De carriel al hombro

Jhon Jairo Agudelo, al igual que su padre, sus cuatro hermanos y sus tres hijos mayores, se dedica a hacer carrieles en Jericó. Todos ellos forman una familia que conserva vivo un oficio que lleva más de cien años vigente.

La tradición comenzó en 1895 cuando el español José Manuel Bermúdez llevó a Jericó dos bolsos traídos de España. Los artesanos de entonces, que se dedicaban a hacer monturas y enjalmas, copiaron estos bolsos, les pusieron pelo de animal, varios bolsillos y así crearon el guarniel, que luego se hizo famoso en Antoquia y en Colombia con el nombre de carriel.

El diseño de este bolso era muy particular, pues tenía que tener tantos bolsillos como objetos cargaran los arrieros en sus largos viajes de Jericó a Medellín. En ellos, los arrieros guardaban la barbera, el yesquero, la aguja capotera, el escapulario, las cuentas, los dados, los tabacos y la vela. Y en los bolsillos secretos escondían los amuletos, la estampa de la Virgen del Carmen, el pañuelo con el perfume de la novia, las cartas y el jabón de tierra.

El oficio llegó a extenderse tanto como la arriería y hubo un momento en Jericó en que hubo más de 40 guarnilerías. En una de ellas comenzó a trabajar Darío Agudelo, el padre de esta familia, quien luego se independizó y fundó su propio taller. “Yo no tengo más que darles sino este arte”, le dijo Darío a sus siete hijos, y cinco de ellos continuaron la tradición.

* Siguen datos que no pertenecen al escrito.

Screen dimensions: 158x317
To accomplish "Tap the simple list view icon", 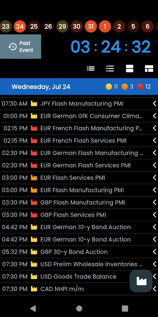I will pyautogui.click(x=91, y=69).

Ellos han sabido adaptar los carrieles a los nuevos tiempos. Cuando las mujeres los comenzaron a usar, hicieron un estilo para ellas. Cuando los niños los llevaron, hicieron unos más pequeños. Hoy hacen portafolios con estilo carriel, estuches de celular, correas, sandalias y carteras.

Pero por más innovaciones que ensayen nunca han dejado de hacer el carriel de siempre, el que han usado presidentes, el mismo que un Papa se llevó como recuerdo, el que a Jericó le ha dado fama y un oficio a los Agudelo de tres generaciones.

La generosidad

Para que un oficio se mantenga vivo es necesario que quienes lo saben hacer sean generosos con su conocimiento y lo enseñen a los más jóvenes. Este proceso es acumulativo: los padres reciben el conocimiento de los mayores, le ponen su propio sello, luego se lo entregan a las siguientes generaciones, que a su vez lo enriquecen.